* [Data shown]:

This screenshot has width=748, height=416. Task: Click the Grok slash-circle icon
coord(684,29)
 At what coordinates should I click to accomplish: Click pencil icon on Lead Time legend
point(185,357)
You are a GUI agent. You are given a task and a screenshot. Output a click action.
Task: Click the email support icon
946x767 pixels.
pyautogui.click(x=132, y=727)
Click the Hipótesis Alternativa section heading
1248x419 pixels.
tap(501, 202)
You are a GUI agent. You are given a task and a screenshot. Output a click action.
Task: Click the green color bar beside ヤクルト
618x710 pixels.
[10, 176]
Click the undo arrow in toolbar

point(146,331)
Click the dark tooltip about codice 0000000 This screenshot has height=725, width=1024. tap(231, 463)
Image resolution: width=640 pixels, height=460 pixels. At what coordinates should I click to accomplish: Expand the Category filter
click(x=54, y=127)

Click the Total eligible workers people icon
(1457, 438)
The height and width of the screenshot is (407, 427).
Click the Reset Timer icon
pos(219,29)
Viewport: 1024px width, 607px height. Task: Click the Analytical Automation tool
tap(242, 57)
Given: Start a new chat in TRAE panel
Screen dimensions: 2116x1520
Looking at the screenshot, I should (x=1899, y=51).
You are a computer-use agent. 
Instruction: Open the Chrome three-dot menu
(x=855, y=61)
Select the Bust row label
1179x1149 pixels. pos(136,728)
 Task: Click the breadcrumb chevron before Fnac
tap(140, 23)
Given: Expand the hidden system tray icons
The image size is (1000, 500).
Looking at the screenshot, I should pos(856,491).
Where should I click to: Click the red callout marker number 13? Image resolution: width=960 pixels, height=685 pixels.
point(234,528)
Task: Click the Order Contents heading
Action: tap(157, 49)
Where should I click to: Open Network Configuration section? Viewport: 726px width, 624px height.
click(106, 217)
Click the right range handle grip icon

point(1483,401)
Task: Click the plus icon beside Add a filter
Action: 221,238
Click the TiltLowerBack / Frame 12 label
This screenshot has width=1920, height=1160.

* [Aim of the exercise]:
Rewrite all of the material above, replacing "GUI agent" with "interface agent" and leaving everything else unchanged.

* [Worked solution]:
This screenshot has width=748, height=416. Task: Click the Grok slash-circle icon
coord(684,29)
 At what coordinates should I click to accomplish: Click pencil icon on Lead Time legend
point(185,357)
You are a interface agent. You are given a task and a screenshot. Output a click action.
Task: Click the email support icon
946x767 pixels.
pyautogui.click(x=132, y=727)
Click the Hipótesis Alternativa section heading
1248x419 pixels.
tap(501, 202)
You are a interface agent. You are given a task and a screenshot. Output a click action.
Task: Click the green color bar beside ヤクルト
618x710 pixels.
[10, 176]
Click the undo arrow in toolbar

point(146,331)
Click the dark tooltip about codice 0000000 This screenshot has height=725, width=1024. tap(231, 463)
Image resolution: width=640 pixels, height=460 pixels. At what coordinates should I click to accomplish: Expand the Category filter
click(x=54, y=127)

Click the Total eligible workers people icon
(1457, 438)
The height and width of the screenshot is (407, 427).
Click the Reset Timer icon
pos(219,29)
Viewport: 1024px width, 607px height. Task: Click the Analytical Automation tool
tap(242, 57)
Given: Start a new chat in TRAE panel
Screen dimensions: 2116x1520
Looking at the screenshot, I should (x=1899, y=51).
You are a computer-use agent. 
Instruction: Open the Chrome three-dot menu
(x=855, y=61)
Select the Bust row label
1179x1149 pixels. pos(136,728)
 Task: Click the breadcrumb chevron before Fnac
tap(140, 23)
Given: Expand the hidden system tray icons
The image size is (1000, 500).
Looking at the screenshot, I should pos(856,491).
Where should I click to: Click the red callout marker number 13? Image resolution: width=960 pixels, height=685 pixels.
point(234,528)
Task: Click the Order Contents heading
Action: tap(157, 49)
Where should I click to: Open Network Configuration section? Viewport: 726px width, 624px height.
click(106, 217)
Click the right range handle grip icon

point(1483,401)
Task: Click the plus icon beside Add a filter
Action: 221,238
Click the TiltLowerBack / Frame 12 label
This screenshot has width=1920, height=1160.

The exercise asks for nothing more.